L'Anglais est le meilleur candidat. Il n'y a ni arguments (le, la...), ni genres, pas d'accords, et une grammaire relativement simple. Ce langage est partout est peut être écouté, lu, intégré et utilisé partout. Il a des mots courts, et les accords des verbes ne changent qu'à la troisième personne. Les anglophones sont très tolérents avec les erreurs car l'Anglais est pour beaucoup une seconde langue.

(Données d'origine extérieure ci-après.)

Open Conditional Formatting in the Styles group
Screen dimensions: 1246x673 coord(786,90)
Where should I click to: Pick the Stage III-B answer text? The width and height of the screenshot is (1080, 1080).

Un argument des détracteurs est de dire que l'Anglais est le langage qui contient le plus de mots, et complique le problème. Ce qui est très probablement vrai. Combien y a t il de mots dans la langue Anglaise? C'est presque impossible de répondre, parce que cela dépend de ce que vous entendez par langue Anglaise et par mots. Mais c'est un faux problème. Je vais aller directement à la conclusion (Vous pouvez creuser ce sujet si vous voulez en allant ici). Dans plus d'un million de mots, un ado de 16 ans en utilise autour de 10 000 - 12 000, et 20 000 à 60 000 pour un étudiant diplômé. Une étude de l'OED (Oxford English Dictionary) montre que 90% de l'OEC (Oxford English Corpus, une collection de textes écris ou parlés en Anglais sélectionnés pour être représentatifs de la langage) représente pas plus de 7 000 mots, 50 000 mots pour 95%.

Tous ensembles

Si nous mettons ensembles l'apprentissage, les technologies et les communications, il apparait alors assez facilement que l'anglais est le meilleur candidat finalement.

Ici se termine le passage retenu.